### The data:
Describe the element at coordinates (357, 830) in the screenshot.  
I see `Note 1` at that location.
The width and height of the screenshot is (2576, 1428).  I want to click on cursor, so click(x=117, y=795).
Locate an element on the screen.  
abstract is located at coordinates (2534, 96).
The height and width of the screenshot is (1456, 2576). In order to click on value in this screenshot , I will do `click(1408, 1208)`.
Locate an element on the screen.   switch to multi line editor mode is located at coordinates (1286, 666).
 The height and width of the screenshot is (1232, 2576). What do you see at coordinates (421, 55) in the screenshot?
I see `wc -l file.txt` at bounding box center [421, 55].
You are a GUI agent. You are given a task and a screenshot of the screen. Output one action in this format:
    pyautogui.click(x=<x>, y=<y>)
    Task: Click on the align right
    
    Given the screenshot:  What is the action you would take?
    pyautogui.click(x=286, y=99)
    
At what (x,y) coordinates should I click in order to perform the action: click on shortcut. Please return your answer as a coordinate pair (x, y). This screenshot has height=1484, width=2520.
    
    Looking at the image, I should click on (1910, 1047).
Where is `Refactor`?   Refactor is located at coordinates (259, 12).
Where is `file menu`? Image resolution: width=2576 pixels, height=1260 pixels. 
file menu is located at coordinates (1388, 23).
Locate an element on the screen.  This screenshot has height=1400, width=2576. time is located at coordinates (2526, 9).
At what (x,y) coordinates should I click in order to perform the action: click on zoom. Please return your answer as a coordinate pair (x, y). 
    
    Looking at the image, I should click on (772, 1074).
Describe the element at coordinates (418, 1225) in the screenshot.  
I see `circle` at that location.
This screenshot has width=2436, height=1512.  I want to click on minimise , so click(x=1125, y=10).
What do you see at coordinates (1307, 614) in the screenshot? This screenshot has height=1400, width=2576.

### Exercise:
Copy all of the records above word for word, keeping every line as it appears.

### Task output:
Describe the element at coordinates (357, 830) in the screenshot.  
I see `Note 1` at that location.
The width and height of the screenshot is (2576, 1428).  I want to click on cursor, so click(x=117, y=795).
Locate an element on the screen.  
abstract is located at coordinates (2534, 96).
The height and width of the screenshot is (1456, 2576). In order to click on value in this screenshot , I will do `click(1408, 1208)`.
Locate an element on the screen.   switch to multi line editor mode is located at coordinates (1286, 666).
 The height and width of the screenshot is (1232, 2576). What do you see at coordinates (421, 55) in the screenshot?
I see `wc -l file.txt` at bounding box center [421, 55].
You are a GUI agent. You are given a task and a screenshot of the screen. Output one action in this format:
    pyautogui.click(x=<x>, y=<y>)
    Task: Click on the align right
    
    Given the screenshot:  What is the action you would take?
    pyautogui.click(x=286, y=99)
    
At what (x,y) coordinates should I click in order to perform the action: click on shortcut. Please return your answer as a coordinate pair (x, y). This screenshot has height=1484, width=2520.
    
    Looking at the image, I should click on (1910, 1047).
Where is `Refactor`?   Refactor is located at coordinates (259, 12).
Where is `file menu`? Image resolution: width=2576 pixels, height=1260 pixels. 
file menu is located at coordinates (1388, 23).
Locate an element on the screen.  This screenshot has height=1400, width=2576. time is located at coordinates (2526, 9).
At what (x,y) coordinates should I click in order to perform the action: click on zoom. Please return your answer as a coordinate pair (x, y). 
    
    Looking at the image, I should click on (772, 1074).
Describe the element at coordinates (418, 1225) in the screenshot.  
I see `circle` at that location.
This screenshot has width=2436, height=1512.  I want to click on minimise , so click(x=1125, y=10).
What do you see at coordinates (1307, 614) in the screenshot? This screenshot has height=1400, width=2576.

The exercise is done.